▶ [Aim of the exercise] Everything from the line that contains "You are a GUI" to the final line of the data, both ends included, must be set down exactly, apart from the pictures.

------------------------------------------------------------

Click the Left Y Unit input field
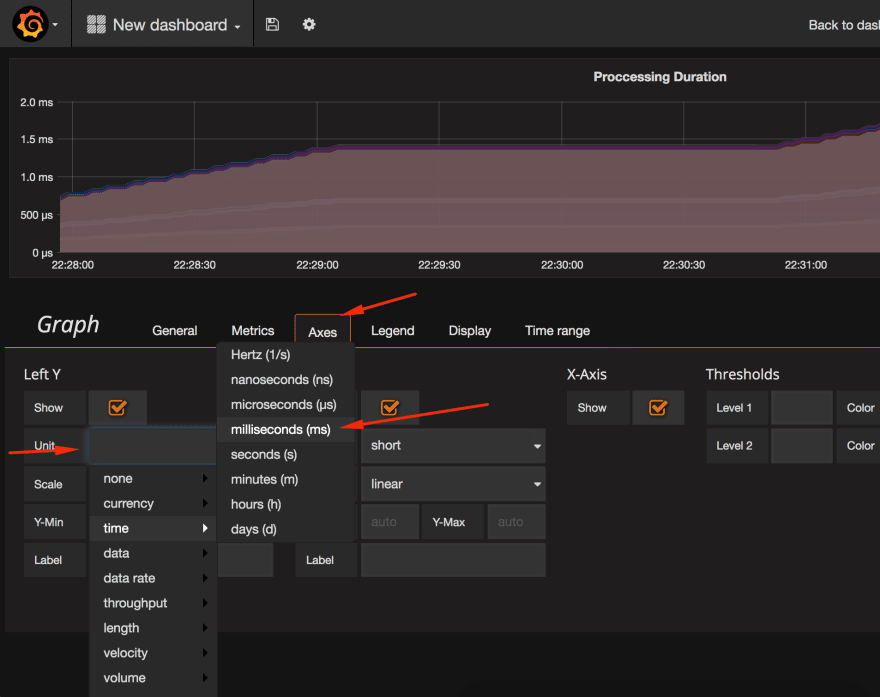Screen dimensions: 880x697 pos(152,446)
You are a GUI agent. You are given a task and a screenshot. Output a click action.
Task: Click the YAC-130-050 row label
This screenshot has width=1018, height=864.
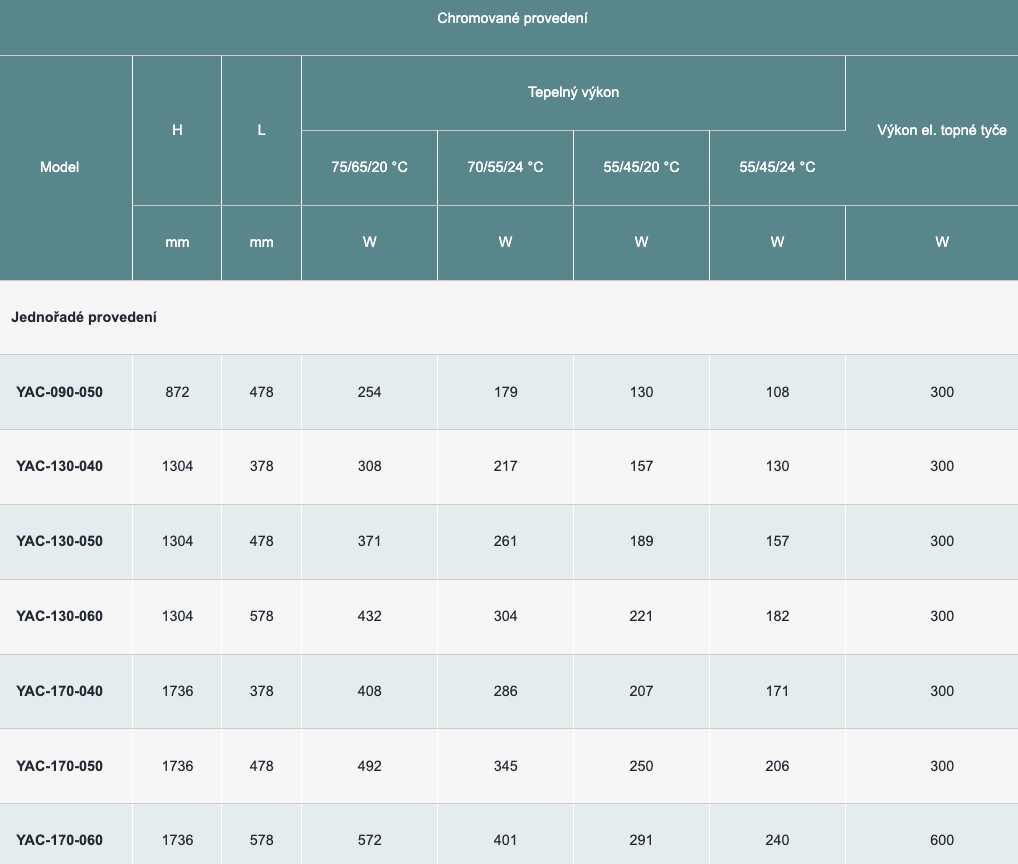click(59, 541)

------------------------------------------------------------

▶ [Answer to this exercise]
You are a GUI agent. You are given a task and a screenshot. Output a click action.
Task: Click the YAC-130-050 row label
This screenshot has width=1018, height=864.
click(59, 541)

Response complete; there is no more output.